Is there a precedent for trying officials criminally for wasting the public's time and money?
Unfortunately I think we'd be hard pressed to find anyone willing to take on "Big Media" and do something pro-active like that.
wahrheit
15th May 2007, 03:58 PM
Attorney General Alberto Gonzales is pressing the U.S. Congress to enact a sweeping intellectual-property bill that would increase criminal penalties for copyright infringement, including "attempts" to commit piracy.
Including "attempts"?
George Orwell called this Thoughtcrime (http://en.wikipedia.org/wiki/Thoughtcrime), if I remember correctly.
Yiab
15th May 2007, 04:14 PM
Is there a precedent for trying officials criminally for wasting the public's time and money?
If there were such a law almost every public official since its writing would be found guilty.
slingblade
15th May 2007, 04:20 PM
I dunno.... The law allows for attempted rape, attempted kidnapping, attempted murder, doesn't it?
I think I need much more context. If I'm trying to DL Pirates 3 (hee! pirating Pirates), and the company stops me, or some authoritative 3rd party, I think I'm absolutely guilty of attempted piracy. I just got busted before I could finish.
But if I start the DL and then change my mind and terminate it, I don't...I can't really say I committed a crime. Can I?
I want to kill my neighbor. I grab a weapon. I leave my house with the weapon and the intent to kill. I walk up the street. I enter his grounds. I step onto his porch. I enter his house. I confront my neighbor. I aim my weapon, or otherwise threaten him with it.
Provided I don't kill him, that I change my mind, at what step in that process did I commit attempted murder? Did I miss a step? Should I have included striking him, but not killing him?

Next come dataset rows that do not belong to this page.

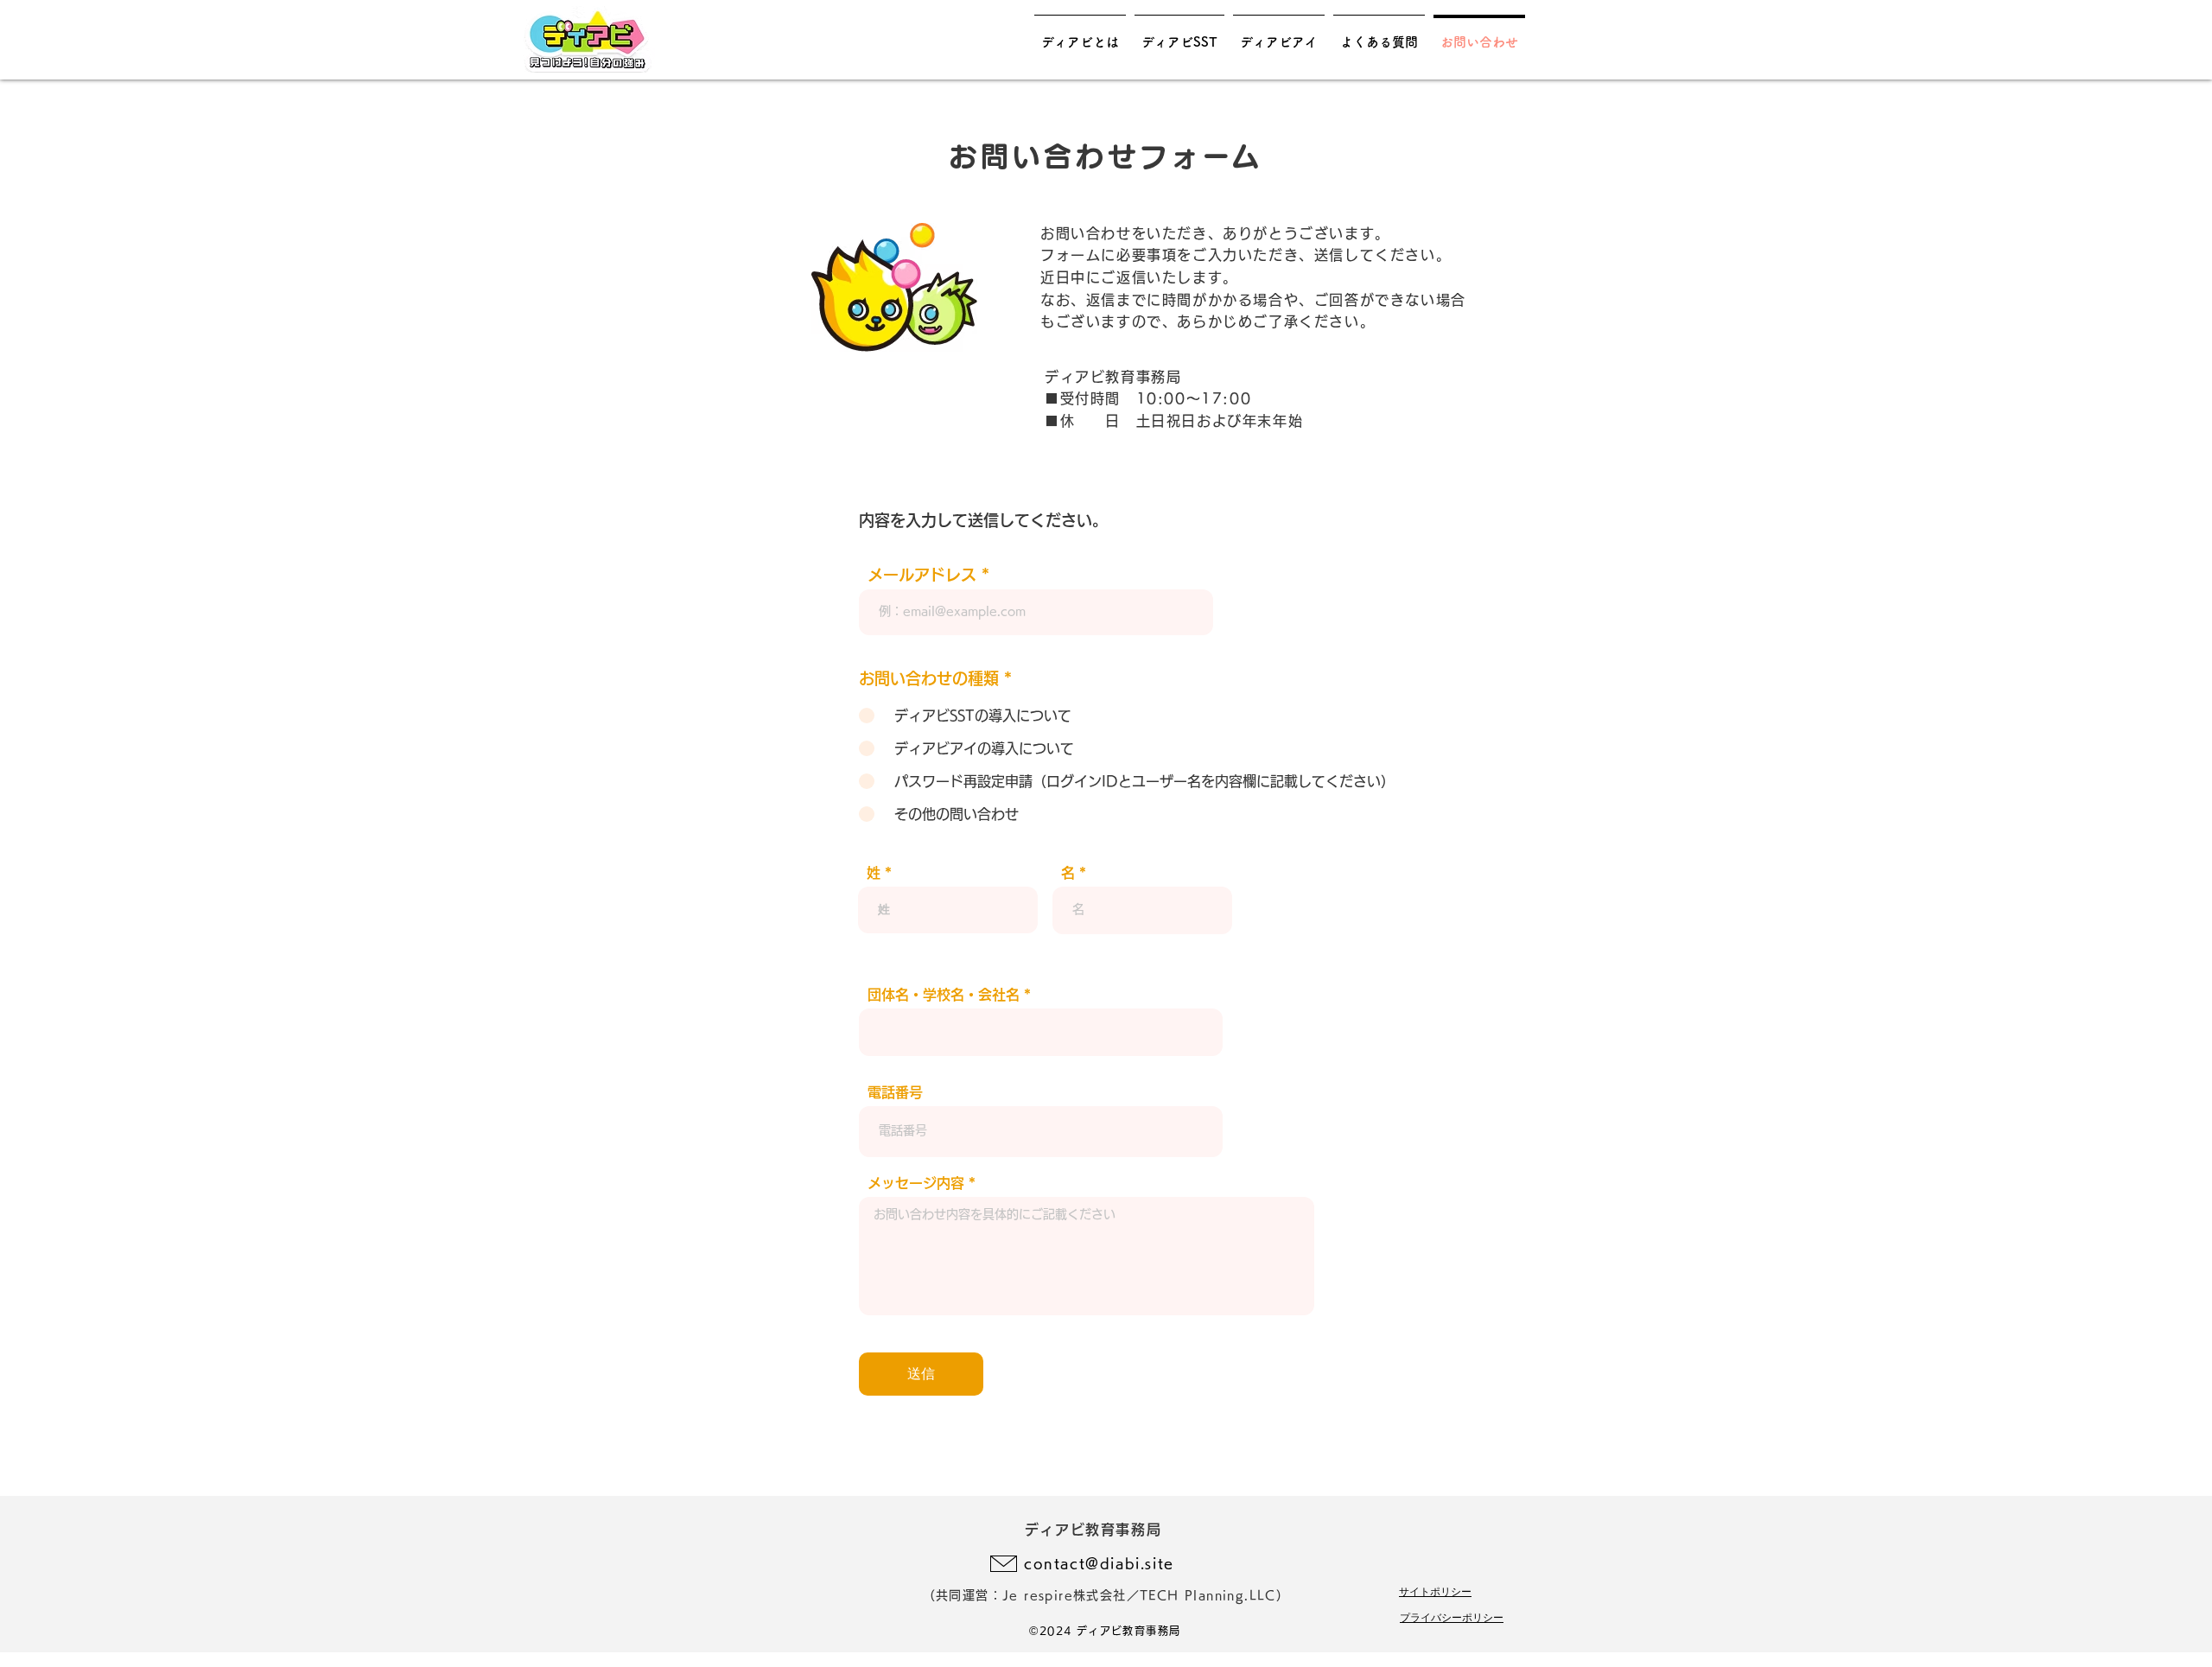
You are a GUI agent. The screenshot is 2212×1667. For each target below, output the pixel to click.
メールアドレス (922, 574)
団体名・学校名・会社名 (944, 995)
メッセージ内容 (916, 1183)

Considering it, I feel I've not committed attempted murder until I actually enter his house. Up until that point, I can turn around and go home with no one likely the wiser.
Hmmm. So.....if I simply enter the "house" where the download resides, with the intent to download, have I committed attempted piracy? Or is my analogy too dissimilar for comparison? If so, what's a better one?
geni
15th May 2007, 04:39 PM
Now that is a stretch.
Well yes because the relivant section isn't really talking about software so that would be a bit of an edge case. The section is meant to deal with cases such as:
For example, a counterfeit pharmaceutical may be ineffective or harmful, or a substandard electrical cord bearing a counterfeit UL certification mark may pose a fire hazard.
see
http://politechbot.com/docs/doj.intellectual.property.protection.act.2007.0514 07.pdf
page 6
However as computers control more and more stuff such as say pharmaceutical manufactoring lines the risks of faulty software do increase.
geni
15th May 2007, 04:54 PM
Criminalize "attempting" to infringe copyright.
Yep first section of the bill. Untill there was some case law it would be pretty much imposible to predict what this would mean (interestingly it doesn't appear to be targeted at DRM circumvention which is what I originaly assumed they were getting at).
Create a new crime of life imprisonment for using pirated software
True but it doesn't apear to be really aimed at software.
Permit more wiretaps for piracy investigations
Yup.
Allow computers to be seized more readily.
Maybe. The word "harmonise" is used a lot in this section so quite probably
Increase penalties for violating the Digital Millennium Copyright Act's anticircumvention regulations
Eh the section about this is written in messy legalise but I think the provisions are a bit wider than the article suggests
Oh and the whole thing appears to have rather a lot in common with the proposed Intellectual Property Protection Act of 2006.
casebro
15th May 2007, 05:24 PM
Life in prison for a pirated $16 DVD?
Can we say "Cruel and Unusual Punishment" ?
geni
15th May 2007, 06:39 PM
Life in prison for a pirated $16 DVD?
Can we say "Cruel and Unusual Punishment" ?
No because in order to trigger that someone would have to die.
rtalman
15th May 2007, 07:16 PM
No because in order to trigger that someone would have to die.So don't download Navy Seals and let your little brother watch it.